Why Cache?
Caching stores frequently accessed data in a faster storage layer so subsequent reads skip the slow path entirely. A database query that takes 50ms can return in under 1ms from cache. At scale, this difference is the difference between a responsive app and one that collapses under load.
Cache Layers
Caching isn't a single layer — it happens at every level of the stack. Each layer serves a different purpose:
- Client cache: Browser caches static assets via
Cache-Controlheaders. The fastest cache — the request never leaves the device. - CDN cache: Edge servers cache content geographically close to users. Great for static assets and cacheable API responses.

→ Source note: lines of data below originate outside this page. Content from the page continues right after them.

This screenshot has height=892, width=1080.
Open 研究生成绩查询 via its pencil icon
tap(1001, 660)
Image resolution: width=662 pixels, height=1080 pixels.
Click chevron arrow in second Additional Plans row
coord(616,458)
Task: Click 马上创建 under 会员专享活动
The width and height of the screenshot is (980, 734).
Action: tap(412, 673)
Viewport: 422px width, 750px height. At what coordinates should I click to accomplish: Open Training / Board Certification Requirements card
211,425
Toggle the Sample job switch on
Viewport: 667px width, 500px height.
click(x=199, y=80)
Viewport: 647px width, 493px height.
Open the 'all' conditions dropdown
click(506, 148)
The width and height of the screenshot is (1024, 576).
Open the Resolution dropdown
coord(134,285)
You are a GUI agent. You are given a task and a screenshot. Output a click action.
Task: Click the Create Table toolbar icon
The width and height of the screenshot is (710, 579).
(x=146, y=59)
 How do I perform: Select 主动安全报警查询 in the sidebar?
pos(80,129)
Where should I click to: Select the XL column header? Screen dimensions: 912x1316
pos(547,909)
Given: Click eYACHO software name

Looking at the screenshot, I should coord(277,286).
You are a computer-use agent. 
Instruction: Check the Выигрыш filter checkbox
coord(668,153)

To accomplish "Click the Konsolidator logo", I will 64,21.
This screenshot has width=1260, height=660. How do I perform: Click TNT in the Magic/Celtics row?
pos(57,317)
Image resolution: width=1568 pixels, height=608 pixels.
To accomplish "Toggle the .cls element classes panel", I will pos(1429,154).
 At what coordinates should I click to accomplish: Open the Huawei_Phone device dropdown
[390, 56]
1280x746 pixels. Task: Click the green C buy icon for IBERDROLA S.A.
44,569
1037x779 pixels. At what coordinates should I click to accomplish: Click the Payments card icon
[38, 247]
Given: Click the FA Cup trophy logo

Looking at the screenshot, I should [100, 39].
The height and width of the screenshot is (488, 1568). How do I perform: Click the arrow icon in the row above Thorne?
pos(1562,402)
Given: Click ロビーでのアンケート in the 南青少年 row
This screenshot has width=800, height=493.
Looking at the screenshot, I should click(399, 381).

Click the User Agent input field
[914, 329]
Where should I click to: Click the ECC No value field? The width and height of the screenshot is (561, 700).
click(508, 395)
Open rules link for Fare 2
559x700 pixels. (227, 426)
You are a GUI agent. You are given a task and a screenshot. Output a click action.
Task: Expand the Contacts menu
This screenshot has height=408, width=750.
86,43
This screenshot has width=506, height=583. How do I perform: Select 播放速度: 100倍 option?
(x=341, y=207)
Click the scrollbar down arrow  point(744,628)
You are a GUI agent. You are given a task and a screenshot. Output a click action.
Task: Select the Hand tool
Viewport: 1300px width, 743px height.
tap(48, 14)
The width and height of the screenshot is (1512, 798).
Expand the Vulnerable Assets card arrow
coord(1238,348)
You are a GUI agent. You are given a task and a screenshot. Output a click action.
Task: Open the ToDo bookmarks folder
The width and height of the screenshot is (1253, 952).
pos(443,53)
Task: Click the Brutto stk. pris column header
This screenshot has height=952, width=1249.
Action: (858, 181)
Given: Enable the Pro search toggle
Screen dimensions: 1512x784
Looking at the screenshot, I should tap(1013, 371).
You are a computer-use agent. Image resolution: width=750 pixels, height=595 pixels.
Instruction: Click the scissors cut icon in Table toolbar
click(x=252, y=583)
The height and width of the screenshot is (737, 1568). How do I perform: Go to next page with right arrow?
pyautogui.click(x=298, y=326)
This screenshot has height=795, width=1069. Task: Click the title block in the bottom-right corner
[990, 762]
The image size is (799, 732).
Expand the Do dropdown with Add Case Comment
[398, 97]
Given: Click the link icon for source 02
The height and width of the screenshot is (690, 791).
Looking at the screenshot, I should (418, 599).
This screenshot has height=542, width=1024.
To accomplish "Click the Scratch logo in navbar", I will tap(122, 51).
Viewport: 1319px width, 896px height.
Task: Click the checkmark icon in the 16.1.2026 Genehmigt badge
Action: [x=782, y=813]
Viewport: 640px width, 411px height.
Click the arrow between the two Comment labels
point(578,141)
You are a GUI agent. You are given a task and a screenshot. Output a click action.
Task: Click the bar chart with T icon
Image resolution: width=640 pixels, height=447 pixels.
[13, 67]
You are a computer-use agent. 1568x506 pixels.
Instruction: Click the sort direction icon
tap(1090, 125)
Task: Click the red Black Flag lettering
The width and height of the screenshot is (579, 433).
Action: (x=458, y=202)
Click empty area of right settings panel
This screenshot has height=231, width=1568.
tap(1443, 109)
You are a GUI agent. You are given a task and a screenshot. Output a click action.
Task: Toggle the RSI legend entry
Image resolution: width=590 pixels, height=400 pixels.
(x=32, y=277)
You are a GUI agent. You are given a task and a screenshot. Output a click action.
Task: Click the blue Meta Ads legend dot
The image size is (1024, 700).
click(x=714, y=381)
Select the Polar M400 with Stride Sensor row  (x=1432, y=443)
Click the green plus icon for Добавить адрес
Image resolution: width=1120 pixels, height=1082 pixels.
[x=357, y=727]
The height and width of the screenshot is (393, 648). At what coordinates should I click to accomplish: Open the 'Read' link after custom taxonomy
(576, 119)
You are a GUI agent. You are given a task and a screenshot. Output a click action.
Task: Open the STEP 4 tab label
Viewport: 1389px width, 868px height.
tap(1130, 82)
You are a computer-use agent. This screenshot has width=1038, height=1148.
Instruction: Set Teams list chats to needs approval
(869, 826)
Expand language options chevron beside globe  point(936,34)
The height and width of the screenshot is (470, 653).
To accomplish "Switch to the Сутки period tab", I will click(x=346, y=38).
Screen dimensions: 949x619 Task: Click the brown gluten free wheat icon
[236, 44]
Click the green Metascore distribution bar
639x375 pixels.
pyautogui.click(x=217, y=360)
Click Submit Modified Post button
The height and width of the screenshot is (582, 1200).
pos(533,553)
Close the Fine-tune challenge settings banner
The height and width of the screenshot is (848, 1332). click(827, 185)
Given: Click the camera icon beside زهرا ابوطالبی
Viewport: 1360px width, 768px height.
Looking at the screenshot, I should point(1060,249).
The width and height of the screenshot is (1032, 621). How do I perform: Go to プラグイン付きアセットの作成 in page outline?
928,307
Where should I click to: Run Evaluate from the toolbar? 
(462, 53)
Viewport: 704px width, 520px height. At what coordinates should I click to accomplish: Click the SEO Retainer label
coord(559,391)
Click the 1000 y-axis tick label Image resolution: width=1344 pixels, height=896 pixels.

- Reverse proxy cache: Nginx, Varnish, or similar. Caches full HTTP responses before they hit your application servers.
- Application cache: Redis or Memcached sitting between your app and database. You control exactly what gets cached, with what key, and for how long.
- Database cache: Most databases have built-in query caches and buffer pools. Useful but not always tunable.
Cache Strategies
Cache-Aside (Lazy Loading)
The application checks the cache first. On a miss, it reads from the database, writes the result to cache, and returns it. The cache only stores data that's actually been requested.
Pros: Only requested data gets cached. Cache failures don't break reads (you fall back to DB). Cons: First request is always a cache miss. Data can become stale if the DB is updated without invalidating cache.
Write-Through
Every write goes to both cache and database synchronously. The cache always has current data.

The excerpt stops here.